- Native name: Артур Гатагажев
- Nickname: Emir Abdullah (Ubaydullakh)
- Born: 9 November 1975 Mary, Turkmen SSR
- Died: 24 May 2014 (aged 38) Sagopshi, Ingushetia, Russia
- Allegiance: Caucasus Emirate
- Commands: Vilayat Galgayche
- Conflicts: Insurgency in Ingushetia North Caucasus Insurgency

= Arthur Getagazhev =

Islamist militant leader in Ingushetia

Arthur Getagazhev (Артур Гатагажев; 9 November 1975 – 24 May 2014), also known as Emir Abdullah or Ubaydullakh, was an Islamist militant leader in the Russian North Caucasus republic of Ingushetia.

Active in the Insurgency in Ingushetia from at least 2009
, Getagazhev was credited for many attacks in Ingushetia including the assassination of the Ingushetia head of security Akhmet Kotiev.

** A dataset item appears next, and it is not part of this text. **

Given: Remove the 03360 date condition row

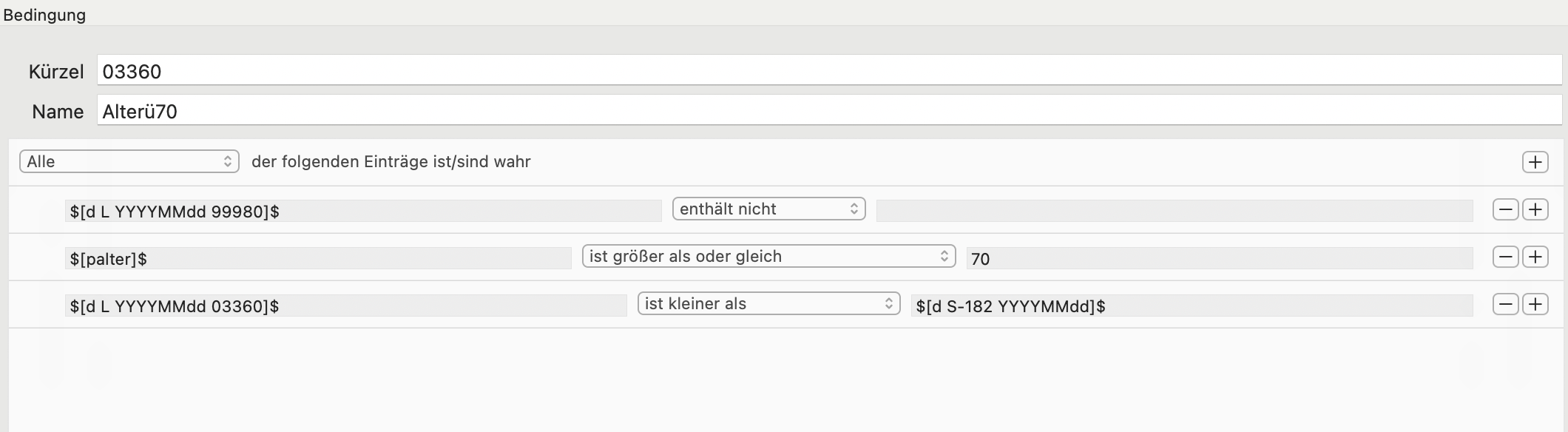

Following the killing of Dzhamaleyl Mutaliyev (alias Emir Adam) by Russian security forces on 21 May 2013, Doku Umarov, leader of the Caucasus Emirate, appointed Getagazhev as the head of the Vilayat Galgayche rebels. Getagazhev was among 7 killed during a raid by security forces on the village of Sagopshi on 24 May 2014.

==Aftermath==

On 6 July 2014, Russian special forces prepared an ambush near the morgue where the body of Arthur Getagazhev was located. The intelligence reported that Ingush rebels would try to recover the body of the slain leader. Radio Free Europe (department specializing on the Caucasus) claimed that in the middle of the day two Ingush rebels attacked the ambush, killed seven and wounded four Russian FSB and spetsnaz officers within less than 40 seconds, after which the rebels left the scene unharmed.